Task requirements | Return, exactly and in full, the lines of the records below starting at the one with "Click the help icon next to 工具" and ending at the one with "This screenshot has width=1372, height=877.", and no other lines.
- - -
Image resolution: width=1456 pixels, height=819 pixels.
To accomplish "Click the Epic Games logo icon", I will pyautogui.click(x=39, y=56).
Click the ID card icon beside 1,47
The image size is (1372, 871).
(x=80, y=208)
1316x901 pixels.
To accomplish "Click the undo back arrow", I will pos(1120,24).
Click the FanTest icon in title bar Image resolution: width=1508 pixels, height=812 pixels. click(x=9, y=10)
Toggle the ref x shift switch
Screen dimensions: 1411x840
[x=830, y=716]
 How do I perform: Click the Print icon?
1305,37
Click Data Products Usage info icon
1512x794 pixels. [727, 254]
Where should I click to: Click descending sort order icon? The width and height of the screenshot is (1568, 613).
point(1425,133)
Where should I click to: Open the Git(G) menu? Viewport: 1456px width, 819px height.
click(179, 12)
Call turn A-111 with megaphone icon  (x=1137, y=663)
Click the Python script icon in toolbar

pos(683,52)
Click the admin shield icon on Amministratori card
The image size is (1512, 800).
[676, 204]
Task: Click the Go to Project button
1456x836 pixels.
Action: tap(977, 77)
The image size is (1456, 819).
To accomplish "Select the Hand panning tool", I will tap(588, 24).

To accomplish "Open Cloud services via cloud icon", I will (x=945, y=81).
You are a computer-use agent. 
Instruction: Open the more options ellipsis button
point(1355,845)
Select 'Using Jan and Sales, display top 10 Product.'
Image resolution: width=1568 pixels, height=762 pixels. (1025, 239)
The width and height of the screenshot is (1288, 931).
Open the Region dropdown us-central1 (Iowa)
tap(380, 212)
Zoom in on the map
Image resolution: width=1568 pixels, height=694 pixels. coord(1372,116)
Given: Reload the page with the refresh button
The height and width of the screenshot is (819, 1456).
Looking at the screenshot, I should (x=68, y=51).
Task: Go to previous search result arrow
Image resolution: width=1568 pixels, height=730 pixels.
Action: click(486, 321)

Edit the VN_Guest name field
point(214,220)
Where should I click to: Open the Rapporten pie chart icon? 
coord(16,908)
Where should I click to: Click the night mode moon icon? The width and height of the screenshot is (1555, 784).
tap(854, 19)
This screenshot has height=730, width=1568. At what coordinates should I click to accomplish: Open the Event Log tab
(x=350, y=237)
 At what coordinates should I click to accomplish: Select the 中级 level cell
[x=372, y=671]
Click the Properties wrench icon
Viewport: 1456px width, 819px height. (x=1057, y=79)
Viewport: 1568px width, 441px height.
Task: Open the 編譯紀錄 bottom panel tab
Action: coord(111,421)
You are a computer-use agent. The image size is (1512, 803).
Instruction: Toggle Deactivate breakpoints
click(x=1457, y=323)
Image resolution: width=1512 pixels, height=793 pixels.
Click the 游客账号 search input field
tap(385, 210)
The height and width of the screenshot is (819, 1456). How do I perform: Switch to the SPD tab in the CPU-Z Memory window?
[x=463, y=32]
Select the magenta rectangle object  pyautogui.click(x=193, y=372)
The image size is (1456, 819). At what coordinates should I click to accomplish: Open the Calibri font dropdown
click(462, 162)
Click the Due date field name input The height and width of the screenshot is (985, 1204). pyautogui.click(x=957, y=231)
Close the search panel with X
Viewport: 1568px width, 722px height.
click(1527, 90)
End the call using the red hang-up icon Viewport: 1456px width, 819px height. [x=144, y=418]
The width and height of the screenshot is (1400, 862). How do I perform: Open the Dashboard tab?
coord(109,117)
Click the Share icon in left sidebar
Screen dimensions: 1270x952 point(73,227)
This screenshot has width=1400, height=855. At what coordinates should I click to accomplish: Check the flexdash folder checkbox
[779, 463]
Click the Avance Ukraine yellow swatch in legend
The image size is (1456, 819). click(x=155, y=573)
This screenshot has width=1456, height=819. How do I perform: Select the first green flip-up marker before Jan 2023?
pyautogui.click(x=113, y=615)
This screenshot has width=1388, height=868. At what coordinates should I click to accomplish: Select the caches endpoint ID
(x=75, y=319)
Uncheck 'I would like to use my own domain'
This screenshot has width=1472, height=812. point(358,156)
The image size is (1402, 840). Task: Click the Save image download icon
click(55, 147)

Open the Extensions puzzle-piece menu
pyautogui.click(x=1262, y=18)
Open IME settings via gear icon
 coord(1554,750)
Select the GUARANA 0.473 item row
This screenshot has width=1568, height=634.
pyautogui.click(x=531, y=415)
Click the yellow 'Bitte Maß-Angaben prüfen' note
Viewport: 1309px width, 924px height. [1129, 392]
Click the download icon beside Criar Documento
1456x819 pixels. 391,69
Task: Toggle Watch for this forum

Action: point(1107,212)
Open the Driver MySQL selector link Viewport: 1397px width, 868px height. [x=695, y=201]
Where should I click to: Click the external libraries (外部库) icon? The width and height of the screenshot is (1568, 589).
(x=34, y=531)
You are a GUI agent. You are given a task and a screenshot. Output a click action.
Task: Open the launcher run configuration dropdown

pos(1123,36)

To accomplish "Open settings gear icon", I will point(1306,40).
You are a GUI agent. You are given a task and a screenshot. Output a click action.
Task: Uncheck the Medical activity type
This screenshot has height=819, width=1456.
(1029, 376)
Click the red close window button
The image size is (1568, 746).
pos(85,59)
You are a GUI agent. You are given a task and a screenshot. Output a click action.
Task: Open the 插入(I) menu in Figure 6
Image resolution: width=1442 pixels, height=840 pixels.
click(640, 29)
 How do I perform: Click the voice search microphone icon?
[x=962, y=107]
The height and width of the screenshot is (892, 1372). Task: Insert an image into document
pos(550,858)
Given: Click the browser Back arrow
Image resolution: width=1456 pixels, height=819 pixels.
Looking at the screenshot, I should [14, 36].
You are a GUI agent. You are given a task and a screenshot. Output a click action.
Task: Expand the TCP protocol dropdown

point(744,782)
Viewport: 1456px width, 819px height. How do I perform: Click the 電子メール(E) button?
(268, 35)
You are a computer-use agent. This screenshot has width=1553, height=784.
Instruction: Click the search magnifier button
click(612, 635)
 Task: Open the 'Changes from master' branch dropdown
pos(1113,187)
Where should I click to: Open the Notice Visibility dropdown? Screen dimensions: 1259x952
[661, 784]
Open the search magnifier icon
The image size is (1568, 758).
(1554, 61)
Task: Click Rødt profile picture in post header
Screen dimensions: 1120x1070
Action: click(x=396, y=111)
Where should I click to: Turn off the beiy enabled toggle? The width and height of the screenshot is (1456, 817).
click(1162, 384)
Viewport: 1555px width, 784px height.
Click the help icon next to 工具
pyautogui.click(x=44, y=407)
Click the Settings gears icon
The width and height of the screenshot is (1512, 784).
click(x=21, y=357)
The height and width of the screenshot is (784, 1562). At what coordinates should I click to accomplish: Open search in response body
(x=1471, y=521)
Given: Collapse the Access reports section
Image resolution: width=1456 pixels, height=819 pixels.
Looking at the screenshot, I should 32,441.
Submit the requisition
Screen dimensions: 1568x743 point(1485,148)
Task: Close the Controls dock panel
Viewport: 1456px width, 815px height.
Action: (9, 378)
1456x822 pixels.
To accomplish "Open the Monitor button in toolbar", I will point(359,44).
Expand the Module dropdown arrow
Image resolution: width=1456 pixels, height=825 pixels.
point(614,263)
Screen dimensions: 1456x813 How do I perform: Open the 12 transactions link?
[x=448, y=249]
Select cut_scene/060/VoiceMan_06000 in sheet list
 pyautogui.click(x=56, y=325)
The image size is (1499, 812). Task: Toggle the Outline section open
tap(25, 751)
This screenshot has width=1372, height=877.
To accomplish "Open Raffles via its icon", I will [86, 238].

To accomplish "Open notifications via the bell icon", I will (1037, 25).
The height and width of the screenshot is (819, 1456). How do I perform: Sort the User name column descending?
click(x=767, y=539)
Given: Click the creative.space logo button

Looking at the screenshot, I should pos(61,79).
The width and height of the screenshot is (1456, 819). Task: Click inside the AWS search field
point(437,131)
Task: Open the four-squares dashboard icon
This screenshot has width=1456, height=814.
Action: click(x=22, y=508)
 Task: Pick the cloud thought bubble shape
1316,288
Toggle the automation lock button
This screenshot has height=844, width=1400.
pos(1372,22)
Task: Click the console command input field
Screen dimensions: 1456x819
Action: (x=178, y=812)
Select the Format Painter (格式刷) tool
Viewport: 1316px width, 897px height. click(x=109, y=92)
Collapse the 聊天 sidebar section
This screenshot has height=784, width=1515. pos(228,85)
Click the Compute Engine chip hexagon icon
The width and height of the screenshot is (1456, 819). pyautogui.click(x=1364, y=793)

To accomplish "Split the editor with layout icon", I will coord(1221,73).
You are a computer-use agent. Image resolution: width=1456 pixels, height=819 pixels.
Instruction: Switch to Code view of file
- - -
Finished exercise |
Click the help icon next to 工具
pyautogui.click(x=44, y=407)
Click the Settings gears icon
The width and height of the screenshot is (1512, 784).
click(x=21, y=357)
The height and width of the screenshot is (784, 1562). At what coordinates should I click to accomplish: Open search in response body
(x=1471, y=521)
Given: Collapse the Access reports section
Image resolution: width=1456 pixels, height=819 pixels.
Looking at the screenshot, I should 32,441.
Submit the requisition
Screen dimensions: 1568x743 point(1485,148)
Task: Close the Controls dock panel
Viewport: 1456px width, 815px height.
Action: (9, 378)
1456x822 pixels.
To accomplish "Open the Monitor button in toolbar", I will point(359,44).
Expand the Module dropdown arrow
Image resolution: width=1456 pixels, height=825 pixels.
point(614,263)
Screen dimensions: 1456x813 How do I perform: Open the 12 transactions link?
[x=448, y=249]
Select cut_scene/060/VoiceMan_06000 in sheet list
 pyautogui.click(x=56, y=325)
The image size is (1499, 812). Task: Toggle the Outline section open
tap(25, 751)
This screenshot has width=1372, height=877.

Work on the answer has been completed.